今月11日、瀬田川水系大戸川ダムの建設計画について流域4府県(滋賀・三重・京都・大阪)の知事が、建設凍結を求める共同見解を発表しました。何といっても地元滋賀県が反対しているという点が最も重要だと思われますが、マスコミは最も関係が薄いと思われる橋下大阪府知事のコメントばかりを流しています。
「いつも問題発言ばかりしている僕から見ても問題発言」とコメントした兵庫県知事の失言問題あたりまでならまだ関連性もあるといえますが、どうして滋賀県のダム問題で流域4府県のうち最も遠い大阪府知事にクローズアップする必要があるのでしょうか。問題の本質を無視して話題性にばかり走る現代のマスコミの姿勢がここにも現れているように感じます。
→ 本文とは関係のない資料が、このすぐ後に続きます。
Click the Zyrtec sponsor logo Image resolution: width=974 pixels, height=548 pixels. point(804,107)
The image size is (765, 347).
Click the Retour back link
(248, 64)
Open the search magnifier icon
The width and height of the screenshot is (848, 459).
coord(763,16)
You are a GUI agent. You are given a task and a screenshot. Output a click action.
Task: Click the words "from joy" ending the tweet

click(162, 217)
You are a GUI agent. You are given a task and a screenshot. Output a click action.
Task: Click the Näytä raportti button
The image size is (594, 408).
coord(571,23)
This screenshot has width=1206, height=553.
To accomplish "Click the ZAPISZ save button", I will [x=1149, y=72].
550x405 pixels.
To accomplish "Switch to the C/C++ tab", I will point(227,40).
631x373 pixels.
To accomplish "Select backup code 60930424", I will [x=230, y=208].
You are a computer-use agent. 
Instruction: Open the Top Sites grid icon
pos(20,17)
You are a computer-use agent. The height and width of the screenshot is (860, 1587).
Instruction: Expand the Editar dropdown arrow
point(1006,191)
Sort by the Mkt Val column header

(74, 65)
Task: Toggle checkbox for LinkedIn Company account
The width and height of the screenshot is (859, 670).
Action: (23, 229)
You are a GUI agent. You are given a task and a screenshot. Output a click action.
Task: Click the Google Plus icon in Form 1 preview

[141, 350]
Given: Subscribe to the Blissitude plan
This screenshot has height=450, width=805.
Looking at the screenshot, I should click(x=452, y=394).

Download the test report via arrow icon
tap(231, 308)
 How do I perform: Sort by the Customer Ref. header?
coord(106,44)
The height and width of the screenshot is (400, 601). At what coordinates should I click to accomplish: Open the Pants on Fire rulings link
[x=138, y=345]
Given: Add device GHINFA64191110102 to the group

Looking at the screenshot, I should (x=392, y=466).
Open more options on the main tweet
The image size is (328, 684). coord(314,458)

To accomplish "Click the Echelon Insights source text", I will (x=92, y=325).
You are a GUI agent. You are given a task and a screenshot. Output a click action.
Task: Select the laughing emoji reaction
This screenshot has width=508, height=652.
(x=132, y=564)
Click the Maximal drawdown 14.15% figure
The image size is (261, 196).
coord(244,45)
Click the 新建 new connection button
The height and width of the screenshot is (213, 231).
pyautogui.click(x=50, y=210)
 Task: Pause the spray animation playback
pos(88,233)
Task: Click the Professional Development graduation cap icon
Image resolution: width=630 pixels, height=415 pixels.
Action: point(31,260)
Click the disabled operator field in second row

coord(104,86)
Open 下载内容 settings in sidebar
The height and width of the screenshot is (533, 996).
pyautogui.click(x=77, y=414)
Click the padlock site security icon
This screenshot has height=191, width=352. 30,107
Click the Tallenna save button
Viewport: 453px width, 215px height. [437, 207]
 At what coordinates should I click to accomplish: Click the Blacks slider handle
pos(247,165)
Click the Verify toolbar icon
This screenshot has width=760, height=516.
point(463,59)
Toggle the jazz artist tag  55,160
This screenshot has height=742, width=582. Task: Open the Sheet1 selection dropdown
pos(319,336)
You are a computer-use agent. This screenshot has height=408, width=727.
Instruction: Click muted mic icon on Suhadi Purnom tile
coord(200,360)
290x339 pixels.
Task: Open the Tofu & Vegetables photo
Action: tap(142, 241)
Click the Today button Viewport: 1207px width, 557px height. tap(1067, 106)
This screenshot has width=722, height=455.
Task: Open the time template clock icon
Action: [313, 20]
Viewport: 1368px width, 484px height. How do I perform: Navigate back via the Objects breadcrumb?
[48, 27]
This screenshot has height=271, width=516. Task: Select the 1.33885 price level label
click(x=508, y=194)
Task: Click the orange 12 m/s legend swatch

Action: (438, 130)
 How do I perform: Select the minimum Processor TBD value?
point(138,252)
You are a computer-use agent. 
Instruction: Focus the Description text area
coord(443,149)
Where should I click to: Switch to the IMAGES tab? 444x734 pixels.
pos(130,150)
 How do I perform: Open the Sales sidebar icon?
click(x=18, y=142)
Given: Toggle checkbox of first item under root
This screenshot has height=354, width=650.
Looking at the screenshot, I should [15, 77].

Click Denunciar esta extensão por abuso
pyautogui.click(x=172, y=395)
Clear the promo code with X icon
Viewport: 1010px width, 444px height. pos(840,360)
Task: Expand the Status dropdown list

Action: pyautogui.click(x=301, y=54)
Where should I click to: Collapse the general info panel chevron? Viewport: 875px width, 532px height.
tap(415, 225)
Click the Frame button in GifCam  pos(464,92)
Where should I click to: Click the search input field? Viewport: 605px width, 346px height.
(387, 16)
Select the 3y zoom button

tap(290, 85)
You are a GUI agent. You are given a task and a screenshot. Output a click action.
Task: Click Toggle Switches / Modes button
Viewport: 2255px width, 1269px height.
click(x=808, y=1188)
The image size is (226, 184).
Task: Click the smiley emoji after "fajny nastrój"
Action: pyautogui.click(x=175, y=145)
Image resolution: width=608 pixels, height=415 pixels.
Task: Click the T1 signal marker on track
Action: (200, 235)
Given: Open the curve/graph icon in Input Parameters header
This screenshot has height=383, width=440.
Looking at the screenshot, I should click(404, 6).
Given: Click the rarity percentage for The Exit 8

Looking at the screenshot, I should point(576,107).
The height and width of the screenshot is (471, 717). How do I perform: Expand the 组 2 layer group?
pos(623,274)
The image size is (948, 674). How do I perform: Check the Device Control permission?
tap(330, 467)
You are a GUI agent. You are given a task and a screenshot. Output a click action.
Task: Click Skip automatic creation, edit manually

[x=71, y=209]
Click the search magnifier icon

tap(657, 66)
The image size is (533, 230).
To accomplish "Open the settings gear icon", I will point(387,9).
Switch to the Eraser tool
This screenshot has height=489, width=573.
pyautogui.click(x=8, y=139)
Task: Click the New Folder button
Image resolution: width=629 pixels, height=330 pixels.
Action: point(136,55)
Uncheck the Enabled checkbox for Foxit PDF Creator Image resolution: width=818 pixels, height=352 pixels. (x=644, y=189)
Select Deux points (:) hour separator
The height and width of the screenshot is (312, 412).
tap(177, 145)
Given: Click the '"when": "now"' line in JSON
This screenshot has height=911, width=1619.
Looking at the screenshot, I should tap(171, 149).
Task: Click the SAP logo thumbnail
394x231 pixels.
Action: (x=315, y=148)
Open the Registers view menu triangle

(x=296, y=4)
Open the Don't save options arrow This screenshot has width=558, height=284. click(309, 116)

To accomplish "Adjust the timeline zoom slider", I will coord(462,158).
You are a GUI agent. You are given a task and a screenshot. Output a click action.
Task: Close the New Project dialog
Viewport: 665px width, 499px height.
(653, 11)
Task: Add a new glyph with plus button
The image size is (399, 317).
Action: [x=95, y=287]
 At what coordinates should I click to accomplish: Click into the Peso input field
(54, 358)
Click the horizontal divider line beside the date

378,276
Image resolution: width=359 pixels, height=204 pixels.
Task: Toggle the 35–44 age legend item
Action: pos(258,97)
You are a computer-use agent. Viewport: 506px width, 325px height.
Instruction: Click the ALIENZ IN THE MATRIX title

さて、今回の共同見解発表ですが、最初に挙げたとおり地元県が反対に回ったことがやはり一番大きいと思われます。いまやダム建設は治水効果というよりも、「国のお金で大口の工事がもらえる、ついでに周辺の道路なんかも整備できる」、という土建屋の利害で動いているものがほとんどでしょう。ですから、治水利水の緊急性さえなければ、下流受益地として水源地域対策特別措置法による費用負担が生じるとはいえ、下流他県に大した損も得もなく、まして河口の大阪府にとっては淀川上流のさらに一支流にダムができようとできまいとほとんど関心事ではないはずです。マスコミも橋下知事もお互いにパフォーマンスということは明らかでしょう。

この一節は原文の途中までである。